Consistent with that scrambled picture at the macro level, there appears to be no way to determine what’s risky and not at the micro level.
As you plot your return to a more normal existence, you’d like to have some idea of what’s a high risk situation, and what’s a low risk situation, in terms of likelihood of contracting COVID-19. Wouldn’t we all. The need to know your risk is now so mainstream that an entire Washington Post article was devoted to this idea, this past week: How can we tell what’s risky and what’s not?
Having thought long and hard about this over the past week, it’s clear to me that we are never going to get any precise estimate of just how risky most real-life situations are.
And the reason for that is simple: No denominator. The risk of any activity is the number of persons who get infected through some activity (numerator) divided by the number of persons who engaged in that activity (denominator).
In an ideal world, we might plausibly get some notion of the numerator — the number infected through some activity. Under no stretch of the imagination are we likely to get any good estimate of the denominator — the total number of people who engaged in that activity. At least, not for most common activities.
Let me just take a simple example: Indoor dining in the Town of Vienna. Plausibly, through contact tracing, we might be able to identify which new COVID-19 infections in Vienna were contracted in restaurants. Plausibly, the Commonwealth might even make such information public. (It does not do so now.) So that’s information that is not now made public, but could (in theory) be known. In theory, we could know the numerator in our risk calculation.
But to know the risk of eating in a Vienna restaurant, you also need to know the denominator: How many people, in total, ate in a Vienna restaurant that day? And that’s a piece of information that nobody gathers, and that nobody has access to. That’s where you just have to go totally by the seat of your pants.
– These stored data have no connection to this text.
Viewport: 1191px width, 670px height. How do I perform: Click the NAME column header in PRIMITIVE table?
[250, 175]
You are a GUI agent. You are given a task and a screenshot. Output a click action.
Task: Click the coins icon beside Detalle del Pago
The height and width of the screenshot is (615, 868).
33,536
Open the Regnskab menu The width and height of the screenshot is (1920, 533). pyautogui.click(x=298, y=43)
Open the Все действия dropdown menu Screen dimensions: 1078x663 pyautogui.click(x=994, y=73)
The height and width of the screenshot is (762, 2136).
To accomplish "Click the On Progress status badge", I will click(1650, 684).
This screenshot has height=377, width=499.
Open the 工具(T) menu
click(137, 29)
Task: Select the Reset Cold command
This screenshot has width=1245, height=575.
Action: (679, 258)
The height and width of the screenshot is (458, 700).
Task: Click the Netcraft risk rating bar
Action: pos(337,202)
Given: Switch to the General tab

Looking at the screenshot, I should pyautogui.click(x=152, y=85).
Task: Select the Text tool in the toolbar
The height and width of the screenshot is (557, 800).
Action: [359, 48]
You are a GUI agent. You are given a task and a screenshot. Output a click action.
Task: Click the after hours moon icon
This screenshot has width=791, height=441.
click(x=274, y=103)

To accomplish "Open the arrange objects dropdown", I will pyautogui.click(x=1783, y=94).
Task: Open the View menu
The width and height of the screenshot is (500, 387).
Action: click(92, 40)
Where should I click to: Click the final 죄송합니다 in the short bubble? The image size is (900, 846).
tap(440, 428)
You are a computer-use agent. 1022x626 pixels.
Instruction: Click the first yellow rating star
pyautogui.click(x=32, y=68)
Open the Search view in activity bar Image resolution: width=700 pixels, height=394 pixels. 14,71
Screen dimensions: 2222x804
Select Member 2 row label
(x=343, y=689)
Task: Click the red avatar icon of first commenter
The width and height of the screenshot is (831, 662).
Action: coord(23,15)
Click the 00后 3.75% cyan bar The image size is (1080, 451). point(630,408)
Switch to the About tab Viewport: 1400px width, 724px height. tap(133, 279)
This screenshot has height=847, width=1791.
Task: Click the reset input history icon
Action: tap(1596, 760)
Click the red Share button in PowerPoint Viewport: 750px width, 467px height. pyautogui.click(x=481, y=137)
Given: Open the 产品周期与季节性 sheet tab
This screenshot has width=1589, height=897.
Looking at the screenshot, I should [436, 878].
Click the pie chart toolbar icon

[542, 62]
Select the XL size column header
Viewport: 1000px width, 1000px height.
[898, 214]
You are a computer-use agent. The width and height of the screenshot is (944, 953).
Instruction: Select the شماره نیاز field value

For example, suppose you want to know the risk of (e.g.) going to your dentist for a routine checkup. It’s not enough to know that (e.g.) N people appear to have gotten infected, via routine dentistry, in the past month, in Virginia. (The numerator). To know your odds, you have to know how many people went to the dentist. (The denominator). And that’s something that literally nobody can tell you. Even making a crude guess, in today’s crazy climate, is probably out of the question.
All you can do is identify where new cases are and are not coming from. And kind of wing it from there.
Summary.
So far, US epidemiologists have been remarkably, almost astonishingly unhelpful, in providing any guidance whatsoever on where people are picking up their infections. That is, we here in the USA can’t even get information on the numerator, let alone the denominator. Nothing about the state-level data seems to make sense, and nobody seems to be stepping up to put it into any context that makes sense.
Certain health care settings are tracked, sure. So you can, in theory, estimate the odds if you are (e.g.) living in a nursing home.
But for the rest of us, living our daily lives, the Commonwealth (and I would say US epidemiology in general) has provided little in the way of useful information on what we should and should not be doing. Maybe that’s just the way things are. Maybe nobody has quite figured this out yet, but somebody eventually will.